Q: Can Autoheal cause restart loops?

Yes, if a container has a persistent bug that causes health check failures, Autoheal will restart it indefinitely. To prevent this: (1) Set a reasonable health check start_period to give the container time to initialize. (2) Monitor restart counts — Autoheal logs each restart. (3) Use Docker’s built-in restart: unless-stopped policy with a maximum retry count. (4) Alert on high restart frequency so you can investigate the root cause rather than relying on Autoheal as a band-aid.

Q: Does Kured work with cloud-managed Kubernetes (EKS, GKE, AKS)?

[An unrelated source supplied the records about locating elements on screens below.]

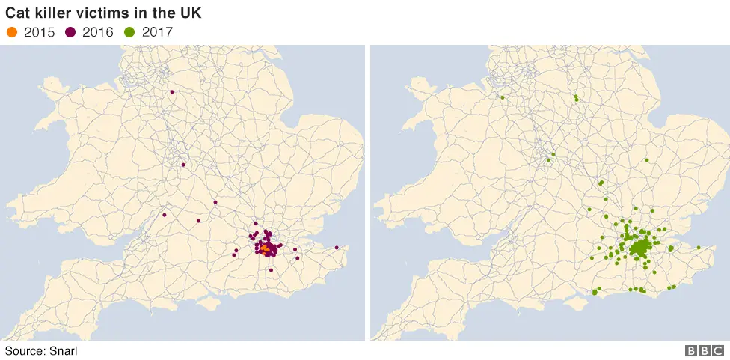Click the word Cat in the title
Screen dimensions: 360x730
tap(18, 13)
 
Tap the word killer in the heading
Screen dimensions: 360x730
tap(50, 13)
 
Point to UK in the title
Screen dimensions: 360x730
tap(191, 13)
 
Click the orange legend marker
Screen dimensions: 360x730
tap(12, 32)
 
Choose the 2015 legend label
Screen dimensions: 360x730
tap(40, 32)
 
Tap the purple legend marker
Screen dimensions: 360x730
tap(73, 32)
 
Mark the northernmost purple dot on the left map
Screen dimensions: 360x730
tap(171, 92)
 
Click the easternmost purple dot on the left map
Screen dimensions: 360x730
tap(337, 248)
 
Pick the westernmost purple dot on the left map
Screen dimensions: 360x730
tap(163, 216)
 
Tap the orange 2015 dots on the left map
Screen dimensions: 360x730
tap(265, 246)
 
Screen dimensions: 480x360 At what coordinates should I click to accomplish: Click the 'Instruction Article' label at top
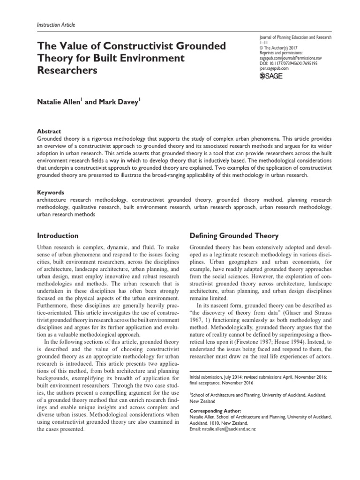pyautogui.click(x=52, y=24)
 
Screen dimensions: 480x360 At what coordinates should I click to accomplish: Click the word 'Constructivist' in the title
pyautogui.click(x=146, y=46)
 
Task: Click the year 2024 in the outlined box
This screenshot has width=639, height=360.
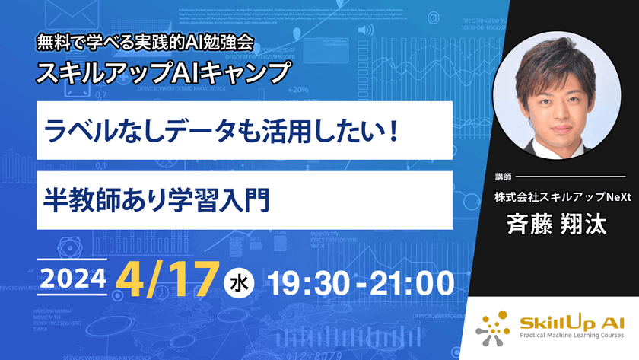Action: (72, 280)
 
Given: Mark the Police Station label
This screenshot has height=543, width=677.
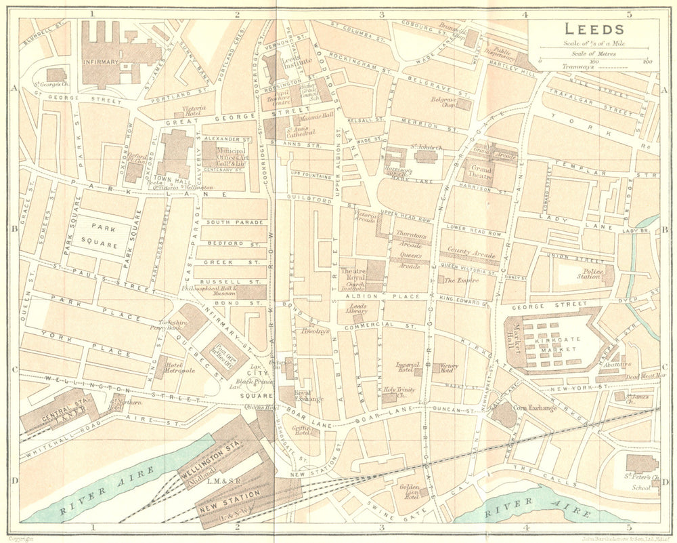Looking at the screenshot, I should (588, 275).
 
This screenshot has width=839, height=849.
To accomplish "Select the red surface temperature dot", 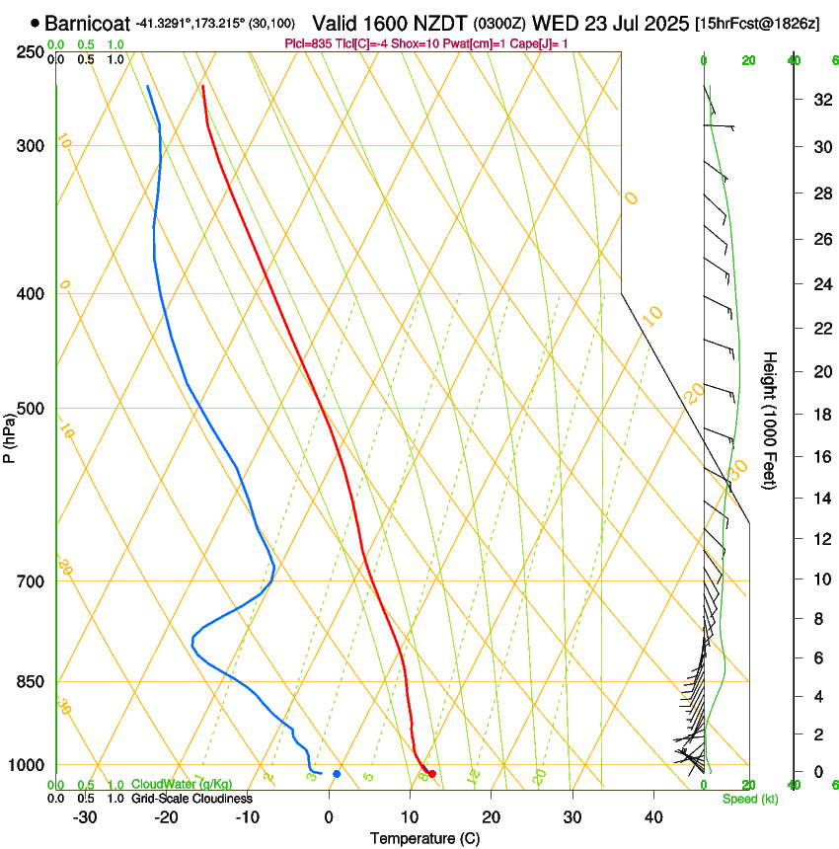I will pos(432,773).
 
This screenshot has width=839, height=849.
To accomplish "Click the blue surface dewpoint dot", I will pos(337,773).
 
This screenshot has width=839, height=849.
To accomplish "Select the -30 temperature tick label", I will pos(85,817).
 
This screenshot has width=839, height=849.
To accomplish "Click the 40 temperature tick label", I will pos(652,817).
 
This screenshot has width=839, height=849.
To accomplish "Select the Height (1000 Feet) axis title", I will pos(770,421).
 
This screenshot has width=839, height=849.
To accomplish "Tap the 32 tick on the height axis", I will pos(819,99).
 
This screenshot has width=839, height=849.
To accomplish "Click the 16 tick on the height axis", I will pos(819,457).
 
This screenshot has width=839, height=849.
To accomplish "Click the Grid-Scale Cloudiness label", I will pos(191,798).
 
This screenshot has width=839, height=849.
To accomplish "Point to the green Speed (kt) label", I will pos(749,799).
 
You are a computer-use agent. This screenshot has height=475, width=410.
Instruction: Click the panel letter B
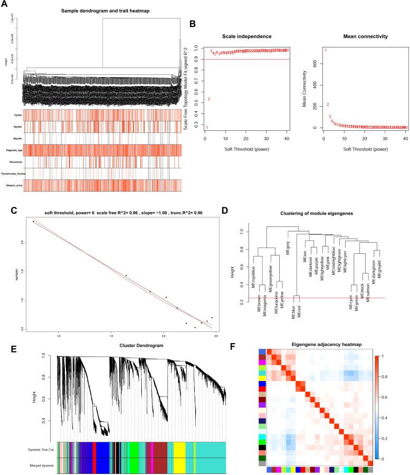[194, 24]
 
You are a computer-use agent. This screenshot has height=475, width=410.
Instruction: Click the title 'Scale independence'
[247, 36]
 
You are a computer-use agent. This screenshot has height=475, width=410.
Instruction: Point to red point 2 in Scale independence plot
[209, 99]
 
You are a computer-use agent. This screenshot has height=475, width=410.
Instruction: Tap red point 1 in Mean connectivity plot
[326, 51]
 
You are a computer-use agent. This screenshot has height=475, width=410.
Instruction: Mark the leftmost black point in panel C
[33, 222]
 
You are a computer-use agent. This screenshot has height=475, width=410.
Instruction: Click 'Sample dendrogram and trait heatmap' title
[102, 11]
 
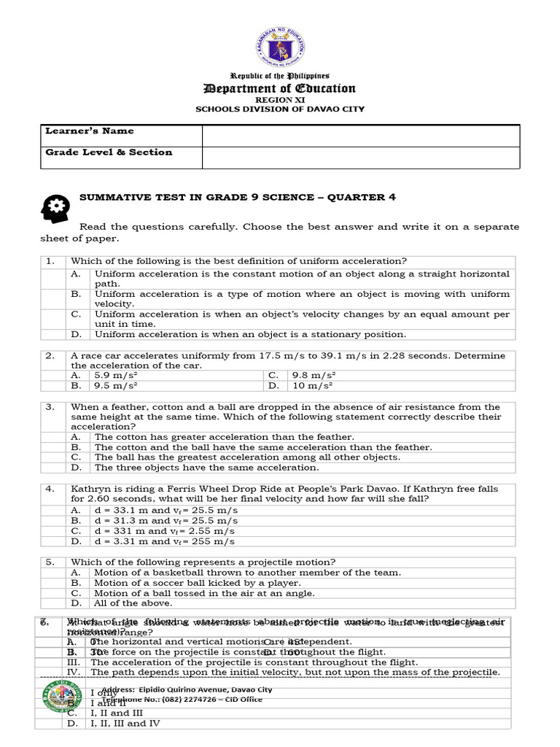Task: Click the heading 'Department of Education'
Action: pyautogui.click(x=280, y=88)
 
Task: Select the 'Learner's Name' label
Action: pyautogui.click(x=90, y=131)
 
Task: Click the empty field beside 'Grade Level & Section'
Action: pyautogui.click(x=360, y=157)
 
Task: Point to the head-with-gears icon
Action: pyautogui.click(x=55, y=209)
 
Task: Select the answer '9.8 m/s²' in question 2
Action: pyautogui.click(x=312, y=375)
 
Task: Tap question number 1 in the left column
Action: pyautogui.click(x=50, y=261)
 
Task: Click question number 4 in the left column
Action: pyautogui.click(x=50, y=489)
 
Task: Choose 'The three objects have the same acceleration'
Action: pyautogui.click(x=206, y=468)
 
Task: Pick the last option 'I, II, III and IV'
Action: pyautogui.click(x=125, y=724)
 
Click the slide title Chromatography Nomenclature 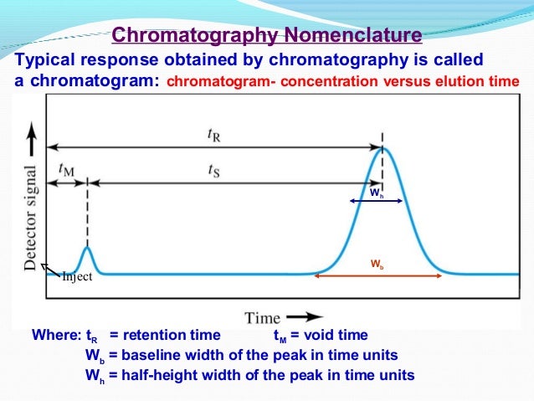[267, 36]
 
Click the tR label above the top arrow [215, 133]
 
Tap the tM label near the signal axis [65, 167]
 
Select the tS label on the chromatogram [215, 168]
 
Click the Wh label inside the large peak [377, 193]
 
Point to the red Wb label [377, 264]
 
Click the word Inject [77, 280]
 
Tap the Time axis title [263, 317]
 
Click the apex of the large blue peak [383, 148]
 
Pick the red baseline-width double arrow [379, 275]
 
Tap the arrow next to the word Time [302, 316]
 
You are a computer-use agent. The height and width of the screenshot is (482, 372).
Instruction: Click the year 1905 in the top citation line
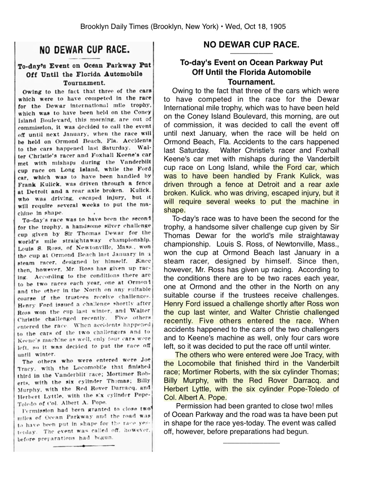[x=278, y=27]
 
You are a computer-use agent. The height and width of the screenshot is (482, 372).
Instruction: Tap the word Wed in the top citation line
[x=233, y=27]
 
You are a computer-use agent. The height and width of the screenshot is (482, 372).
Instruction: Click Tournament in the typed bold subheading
[x=251, y=82]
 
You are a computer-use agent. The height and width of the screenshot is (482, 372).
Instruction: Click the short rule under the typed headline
[x=251, y=53]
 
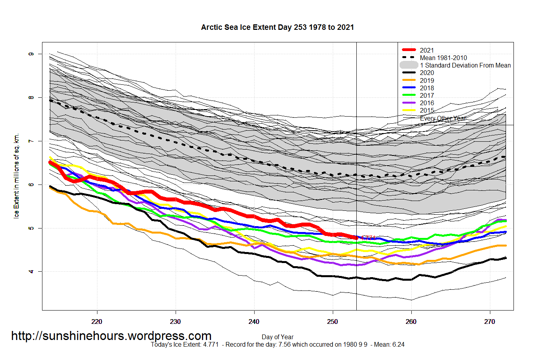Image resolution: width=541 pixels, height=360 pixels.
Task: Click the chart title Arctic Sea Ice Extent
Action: click(277, 27)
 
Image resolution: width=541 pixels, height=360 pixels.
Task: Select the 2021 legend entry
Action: click(427, 50)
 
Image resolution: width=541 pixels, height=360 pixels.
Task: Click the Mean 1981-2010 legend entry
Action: click(443, 58)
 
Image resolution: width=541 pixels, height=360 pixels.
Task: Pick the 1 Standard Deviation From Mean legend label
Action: click(465, 65)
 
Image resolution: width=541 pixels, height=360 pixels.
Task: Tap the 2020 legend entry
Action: click(427, 73)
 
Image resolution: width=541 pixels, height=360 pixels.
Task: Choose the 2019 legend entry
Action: click(427, 80)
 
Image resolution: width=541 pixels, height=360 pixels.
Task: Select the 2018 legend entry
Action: click(427, 88)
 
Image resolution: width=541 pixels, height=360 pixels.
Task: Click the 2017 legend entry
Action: click(427, 95)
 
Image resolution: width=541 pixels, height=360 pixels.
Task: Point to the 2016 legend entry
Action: click(427, 103)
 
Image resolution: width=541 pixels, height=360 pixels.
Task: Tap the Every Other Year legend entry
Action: click(443, 118)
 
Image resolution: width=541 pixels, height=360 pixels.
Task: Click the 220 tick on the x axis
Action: click(97, 322)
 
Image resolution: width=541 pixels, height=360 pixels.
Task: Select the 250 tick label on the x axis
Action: click(332, 322)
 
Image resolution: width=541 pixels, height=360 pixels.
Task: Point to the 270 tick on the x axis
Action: click(490, 322)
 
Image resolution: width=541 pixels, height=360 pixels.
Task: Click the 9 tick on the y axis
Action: click(31, 54)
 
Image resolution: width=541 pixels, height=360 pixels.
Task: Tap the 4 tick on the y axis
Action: click(31, 272)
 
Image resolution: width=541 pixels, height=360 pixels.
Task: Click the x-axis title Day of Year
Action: click(277, 337)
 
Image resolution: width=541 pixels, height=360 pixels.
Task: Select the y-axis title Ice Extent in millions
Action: click(16, 176)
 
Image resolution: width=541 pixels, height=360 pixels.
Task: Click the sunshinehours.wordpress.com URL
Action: click(111, 336)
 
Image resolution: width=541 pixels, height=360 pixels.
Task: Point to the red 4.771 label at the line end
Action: click(368, 238)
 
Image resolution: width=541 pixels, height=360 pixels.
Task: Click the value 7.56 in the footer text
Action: click(284, 345)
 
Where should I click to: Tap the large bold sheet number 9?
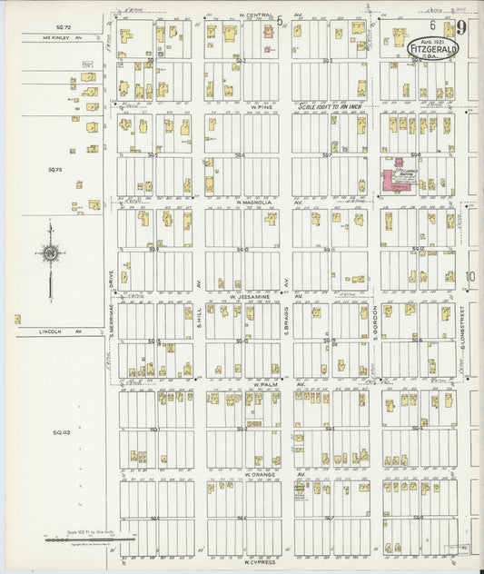[462, 29]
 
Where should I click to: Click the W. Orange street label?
[260, 473]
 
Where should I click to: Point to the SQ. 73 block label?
[55, 169]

Kured works best with self-managed Kubernetes clusters where you control the node OS. For cloud-managed Kubernetes: EKS Managed Node Groups handle OS patching automatically. GKE Auto-Upgrade handles node reboots. AKS Automatic Cluster Node Maintenance handles patching. If you use self-managed node groups or self-managed Kubernetes on cloud VMs, Kured is still useful for coordinating safe reboots across your node pool.

Q: How do I prevent Watchtower from updating containers during business hours?

Use the WATCHTOWER_SCHEDULE environment variable with a cron expression:

1
2
environment:
  - WATCHTOWER_SCHEDULE=0 0 2 * * *

This runs Watchtower checks only at 2:00 AM. You can also combine this with WATCHTOWER_NOTIFICATIONS to receive a summary of what was updated each morning.

Q: What happens if Kured fails to drain a node?

Kured respects PodDisruptionBudgets (PDBs). If a PDB prevents pod eviction (e.g., you only have 1 replica of a critical service), Kured will wait up to drainTimeout (default 2 hours) before giving up. After timeout, Kured logs a warning and skips that node until the next check cycle. This is intentional — Kured prioritizes application availability over timely security patching. You should configure blockingPodSelector to explicitly block reboots when critical workloads are running.

Q: Should I use Watchtower or Autoheal — or both?

They solve different problems and work best together. Watchtower handles the “new image available” scenario — keeping your containers updated with the latest patches and features. Autoheal handles the “container is running but unhealthy” scenario — restarting containers that have crashed, hung, or are returning errors. Without Watchtower, your containers run old (potentially vulnerable) images. Without Autoheal, your unhealthy containers stay running until manually restarted.